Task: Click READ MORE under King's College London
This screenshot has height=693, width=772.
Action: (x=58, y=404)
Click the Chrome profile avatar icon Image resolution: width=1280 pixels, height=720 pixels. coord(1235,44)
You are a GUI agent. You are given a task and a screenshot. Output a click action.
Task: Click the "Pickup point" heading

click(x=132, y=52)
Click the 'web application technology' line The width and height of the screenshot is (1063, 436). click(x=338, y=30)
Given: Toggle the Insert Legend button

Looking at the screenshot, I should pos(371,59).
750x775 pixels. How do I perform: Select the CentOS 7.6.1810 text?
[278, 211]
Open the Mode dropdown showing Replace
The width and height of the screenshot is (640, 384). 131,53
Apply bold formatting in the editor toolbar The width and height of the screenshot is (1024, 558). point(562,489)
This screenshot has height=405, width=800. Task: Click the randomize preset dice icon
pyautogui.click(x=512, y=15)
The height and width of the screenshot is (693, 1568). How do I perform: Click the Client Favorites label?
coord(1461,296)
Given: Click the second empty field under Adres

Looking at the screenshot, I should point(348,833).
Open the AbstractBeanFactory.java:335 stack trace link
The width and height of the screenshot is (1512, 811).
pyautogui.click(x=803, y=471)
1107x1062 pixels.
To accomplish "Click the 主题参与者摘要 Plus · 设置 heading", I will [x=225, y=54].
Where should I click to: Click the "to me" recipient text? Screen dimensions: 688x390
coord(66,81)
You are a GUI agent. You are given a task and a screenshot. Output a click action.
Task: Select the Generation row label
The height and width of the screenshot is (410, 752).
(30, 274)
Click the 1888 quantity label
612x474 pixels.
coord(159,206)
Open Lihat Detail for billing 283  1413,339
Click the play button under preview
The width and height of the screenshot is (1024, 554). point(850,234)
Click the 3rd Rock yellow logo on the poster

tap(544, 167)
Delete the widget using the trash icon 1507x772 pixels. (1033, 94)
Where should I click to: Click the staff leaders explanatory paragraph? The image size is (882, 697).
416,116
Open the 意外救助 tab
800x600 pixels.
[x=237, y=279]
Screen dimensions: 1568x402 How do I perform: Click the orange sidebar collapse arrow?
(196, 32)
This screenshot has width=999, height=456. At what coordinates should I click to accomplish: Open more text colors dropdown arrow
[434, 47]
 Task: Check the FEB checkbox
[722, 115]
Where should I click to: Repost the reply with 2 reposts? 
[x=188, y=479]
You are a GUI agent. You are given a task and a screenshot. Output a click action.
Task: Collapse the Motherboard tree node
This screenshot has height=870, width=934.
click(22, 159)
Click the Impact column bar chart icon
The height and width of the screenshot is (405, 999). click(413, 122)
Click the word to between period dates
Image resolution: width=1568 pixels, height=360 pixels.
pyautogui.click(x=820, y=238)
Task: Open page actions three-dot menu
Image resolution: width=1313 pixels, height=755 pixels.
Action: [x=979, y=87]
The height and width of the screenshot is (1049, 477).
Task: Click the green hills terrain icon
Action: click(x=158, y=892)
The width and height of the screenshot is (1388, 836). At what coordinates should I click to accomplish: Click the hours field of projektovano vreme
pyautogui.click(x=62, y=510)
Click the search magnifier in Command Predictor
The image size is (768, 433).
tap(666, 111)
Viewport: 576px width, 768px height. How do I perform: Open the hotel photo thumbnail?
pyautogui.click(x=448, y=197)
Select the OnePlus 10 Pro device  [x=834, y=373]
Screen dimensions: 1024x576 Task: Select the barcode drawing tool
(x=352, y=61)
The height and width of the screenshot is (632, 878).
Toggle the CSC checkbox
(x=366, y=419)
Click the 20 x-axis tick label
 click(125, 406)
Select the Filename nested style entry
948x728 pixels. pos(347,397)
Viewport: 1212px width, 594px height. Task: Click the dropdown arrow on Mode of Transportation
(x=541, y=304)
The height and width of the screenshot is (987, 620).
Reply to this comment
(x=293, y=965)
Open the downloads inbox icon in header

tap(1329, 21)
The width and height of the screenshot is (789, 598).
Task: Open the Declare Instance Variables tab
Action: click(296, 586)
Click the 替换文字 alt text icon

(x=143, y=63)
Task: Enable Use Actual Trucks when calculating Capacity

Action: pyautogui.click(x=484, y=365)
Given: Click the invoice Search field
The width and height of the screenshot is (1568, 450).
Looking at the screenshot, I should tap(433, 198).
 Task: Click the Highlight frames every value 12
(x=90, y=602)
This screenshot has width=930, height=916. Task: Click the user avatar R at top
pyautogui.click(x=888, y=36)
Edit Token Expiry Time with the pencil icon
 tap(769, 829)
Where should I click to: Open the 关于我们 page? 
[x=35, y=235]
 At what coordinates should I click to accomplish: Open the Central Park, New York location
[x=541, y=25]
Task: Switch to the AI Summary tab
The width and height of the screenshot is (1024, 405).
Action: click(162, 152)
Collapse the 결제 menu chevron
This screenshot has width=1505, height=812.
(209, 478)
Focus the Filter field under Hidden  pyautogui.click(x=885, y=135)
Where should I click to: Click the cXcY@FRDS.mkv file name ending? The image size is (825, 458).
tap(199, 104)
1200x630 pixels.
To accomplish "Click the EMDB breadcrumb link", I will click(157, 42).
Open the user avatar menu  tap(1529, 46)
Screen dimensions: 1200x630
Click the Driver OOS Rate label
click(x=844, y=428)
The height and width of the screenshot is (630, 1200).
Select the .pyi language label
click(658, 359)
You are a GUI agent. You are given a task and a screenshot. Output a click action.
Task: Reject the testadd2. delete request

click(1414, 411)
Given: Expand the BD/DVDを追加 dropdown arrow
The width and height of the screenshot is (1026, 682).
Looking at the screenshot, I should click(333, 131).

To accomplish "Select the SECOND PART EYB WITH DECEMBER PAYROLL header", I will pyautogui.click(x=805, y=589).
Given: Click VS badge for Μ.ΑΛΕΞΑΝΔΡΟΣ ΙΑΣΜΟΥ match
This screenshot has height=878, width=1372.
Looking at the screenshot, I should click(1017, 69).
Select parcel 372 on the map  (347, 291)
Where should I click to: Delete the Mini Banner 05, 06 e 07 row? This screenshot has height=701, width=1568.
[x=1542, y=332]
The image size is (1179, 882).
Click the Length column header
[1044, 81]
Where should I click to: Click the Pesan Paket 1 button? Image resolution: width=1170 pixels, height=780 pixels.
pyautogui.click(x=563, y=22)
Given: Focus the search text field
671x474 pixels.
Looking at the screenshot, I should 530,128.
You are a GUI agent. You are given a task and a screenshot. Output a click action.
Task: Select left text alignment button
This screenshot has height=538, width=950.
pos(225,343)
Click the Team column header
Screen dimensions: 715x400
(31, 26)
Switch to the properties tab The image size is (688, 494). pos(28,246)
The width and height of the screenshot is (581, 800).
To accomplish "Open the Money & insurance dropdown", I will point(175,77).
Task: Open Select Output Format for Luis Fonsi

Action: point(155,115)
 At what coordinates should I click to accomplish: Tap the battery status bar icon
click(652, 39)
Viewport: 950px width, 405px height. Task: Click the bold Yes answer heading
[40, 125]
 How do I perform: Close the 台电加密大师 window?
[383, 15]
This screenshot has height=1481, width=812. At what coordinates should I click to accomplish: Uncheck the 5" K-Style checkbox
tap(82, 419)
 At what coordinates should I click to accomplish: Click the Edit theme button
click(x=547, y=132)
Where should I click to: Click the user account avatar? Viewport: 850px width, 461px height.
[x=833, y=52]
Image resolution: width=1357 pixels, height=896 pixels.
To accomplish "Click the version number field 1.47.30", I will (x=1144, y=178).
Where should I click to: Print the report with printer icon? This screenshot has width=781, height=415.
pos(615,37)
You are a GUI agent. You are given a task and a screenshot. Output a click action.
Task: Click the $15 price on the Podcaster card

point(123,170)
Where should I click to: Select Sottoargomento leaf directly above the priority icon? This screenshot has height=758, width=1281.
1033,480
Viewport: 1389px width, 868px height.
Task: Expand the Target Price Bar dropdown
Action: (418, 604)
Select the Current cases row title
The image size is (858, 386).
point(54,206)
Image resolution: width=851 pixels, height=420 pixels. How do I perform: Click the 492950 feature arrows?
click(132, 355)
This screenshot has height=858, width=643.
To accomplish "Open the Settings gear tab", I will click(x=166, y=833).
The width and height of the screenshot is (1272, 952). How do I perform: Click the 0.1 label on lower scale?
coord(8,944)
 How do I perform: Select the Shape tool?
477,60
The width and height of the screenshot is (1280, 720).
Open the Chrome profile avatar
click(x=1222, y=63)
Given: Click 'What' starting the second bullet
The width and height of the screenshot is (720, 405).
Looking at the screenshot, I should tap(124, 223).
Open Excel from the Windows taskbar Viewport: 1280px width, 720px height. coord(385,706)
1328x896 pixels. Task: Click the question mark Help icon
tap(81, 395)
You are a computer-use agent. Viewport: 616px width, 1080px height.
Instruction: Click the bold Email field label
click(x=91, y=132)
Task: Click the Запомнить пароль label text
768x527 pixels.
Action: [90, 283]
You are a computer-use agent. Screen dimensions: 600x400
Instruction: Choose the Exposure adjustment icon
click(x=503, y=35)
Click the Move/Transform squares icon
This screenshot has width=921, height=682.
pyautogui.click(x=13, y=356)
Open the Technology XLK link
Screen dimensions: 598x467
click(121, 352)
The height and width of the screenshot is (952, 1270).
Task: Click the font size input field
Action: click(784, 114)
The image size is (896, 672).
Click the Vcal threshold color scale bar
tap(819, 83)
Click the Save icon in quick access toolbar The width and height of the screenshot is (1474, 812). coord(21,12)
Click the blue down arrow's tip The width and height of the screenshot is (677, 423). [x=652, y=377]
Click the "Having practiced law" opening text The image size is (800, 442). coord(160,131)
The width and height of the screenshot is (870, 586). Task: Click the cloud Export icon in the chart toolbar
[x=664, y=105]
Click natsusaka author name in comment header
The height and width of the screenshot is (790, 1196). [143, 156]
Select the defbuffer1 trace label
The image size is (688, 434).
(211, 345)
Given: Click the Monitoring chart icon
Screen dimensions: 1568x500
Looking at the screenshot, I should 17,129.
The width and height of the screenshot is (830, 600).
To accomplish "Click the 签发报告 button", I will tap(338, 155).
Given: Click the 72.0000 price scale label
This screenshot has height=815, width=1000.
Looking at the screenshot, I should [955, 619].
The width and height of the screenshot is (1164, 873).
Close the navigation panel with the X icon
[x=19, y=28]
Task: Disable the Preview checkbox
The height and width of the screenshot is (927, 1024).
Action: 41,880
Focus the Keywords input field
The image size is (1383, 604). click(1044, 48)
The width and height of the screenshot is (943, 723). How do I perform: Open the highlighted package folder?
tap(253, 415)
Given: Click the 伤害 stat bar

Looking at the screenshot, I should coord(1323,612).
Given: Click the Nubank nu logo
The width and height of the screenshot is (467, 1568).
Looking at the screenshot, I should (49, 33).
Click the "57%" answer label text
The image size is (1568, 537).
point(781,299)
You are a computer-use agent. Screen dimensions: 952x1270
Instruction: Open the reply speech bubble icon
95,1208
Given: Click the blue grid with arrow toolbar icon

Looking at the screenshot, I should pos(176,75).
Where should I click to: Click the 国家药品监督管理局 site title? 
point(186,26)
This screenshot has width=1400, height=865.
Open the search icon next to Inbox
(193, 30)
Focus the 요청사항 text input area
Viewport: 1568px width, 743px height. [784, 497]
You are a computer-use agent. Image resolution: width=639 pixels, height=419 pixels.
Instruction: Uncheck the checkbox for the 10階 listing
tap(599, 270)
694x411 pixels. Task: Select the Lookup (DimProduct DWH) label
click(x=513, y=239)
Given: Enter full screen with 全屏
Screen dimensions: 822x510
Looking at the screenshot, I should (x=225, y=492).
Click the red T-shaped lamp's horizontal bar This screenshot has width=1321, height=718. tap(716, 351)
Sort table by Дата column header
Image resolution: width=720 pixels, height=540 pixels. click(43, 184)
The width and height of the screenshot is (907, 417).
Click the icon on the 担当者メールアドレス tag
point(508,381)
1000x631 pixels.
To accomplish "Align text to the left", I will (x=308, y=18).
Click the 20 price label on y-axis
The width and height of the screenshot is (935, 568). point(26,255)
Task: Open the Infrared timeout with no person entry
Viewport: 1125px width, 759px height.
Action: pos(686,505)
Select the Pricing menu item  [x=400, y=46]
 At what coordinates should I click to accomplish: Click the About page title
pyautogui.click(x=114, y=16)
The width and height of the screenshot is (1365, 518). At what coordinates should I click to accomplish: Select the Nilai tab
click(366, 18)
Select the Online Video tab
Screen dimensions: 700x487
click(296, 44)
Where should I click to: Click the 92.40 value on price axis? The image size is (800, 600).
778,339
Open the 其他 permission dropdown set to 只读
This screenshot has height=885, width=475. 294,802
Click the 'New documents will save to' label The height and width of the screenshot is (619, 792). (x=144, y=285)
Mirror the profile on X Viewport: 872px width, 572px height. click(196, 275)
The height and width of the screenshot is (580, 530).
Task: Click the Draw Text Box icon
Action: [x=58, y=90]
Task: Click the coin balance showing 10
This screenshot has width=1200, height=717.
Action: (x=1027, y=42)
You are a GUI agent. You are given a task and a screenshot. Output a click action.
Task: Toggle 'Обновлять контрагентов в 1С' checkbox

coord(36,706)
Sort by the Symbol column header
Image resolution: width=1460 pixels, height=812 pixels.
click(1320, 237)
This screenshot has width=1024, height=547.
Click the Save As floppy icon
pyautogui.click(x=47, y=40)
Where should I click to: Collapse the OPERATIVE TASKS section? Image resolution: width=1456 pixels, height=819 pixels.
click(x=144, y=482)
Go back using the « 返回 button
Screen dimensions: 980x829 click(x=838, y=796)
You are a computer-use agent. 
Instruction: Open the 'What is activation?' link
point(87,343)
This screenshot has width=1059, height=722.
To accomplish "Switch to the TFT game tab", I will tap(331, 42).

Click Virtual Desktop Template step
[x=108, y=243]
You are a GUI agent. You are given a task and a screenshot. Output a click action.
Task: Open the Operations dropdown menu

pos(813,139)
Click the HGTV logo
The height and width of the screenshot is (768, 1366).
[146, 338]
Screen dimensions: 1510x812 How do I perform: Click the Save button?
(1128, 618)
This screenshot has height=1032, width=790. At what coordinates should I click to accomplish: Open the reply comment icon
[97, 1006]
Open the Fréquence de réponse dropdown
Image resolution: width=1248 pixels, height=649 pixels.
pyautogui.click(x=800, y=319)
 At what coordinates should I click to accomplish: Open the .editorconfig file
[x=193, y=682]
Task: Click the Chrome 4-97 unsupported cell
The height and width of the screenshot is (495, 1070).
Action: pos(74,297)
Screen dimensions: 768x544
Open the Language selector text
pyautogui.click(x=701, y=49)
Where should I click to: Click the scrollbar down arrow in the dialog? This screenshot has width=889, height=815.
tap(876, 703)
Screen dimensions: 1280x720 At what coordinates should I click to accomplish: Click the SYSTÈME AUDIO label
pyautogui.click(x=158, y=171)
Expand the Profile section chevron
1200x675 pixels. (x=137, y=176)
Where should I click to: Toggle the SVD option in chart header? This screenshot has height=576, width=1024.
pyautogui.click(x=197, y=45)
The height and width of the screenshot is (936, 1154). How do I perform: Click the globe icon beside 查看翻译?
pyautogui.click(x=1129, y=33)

**EXERCISE DIRECTIONS:**
Show the lines where the word "computer" appears in the entries.

**ANSWER AREA:**
You are a computer-use agent. Viewport: 616px width, 1080px height.
You are a computer-use agent. Screen dimensions: 600x400
You are a computer-use agent. Screen dimensions: 952x1270
You are a computer-use agent. Image resolution: width=639 pixels, height=419 pixels.
You are a computer-use agent. 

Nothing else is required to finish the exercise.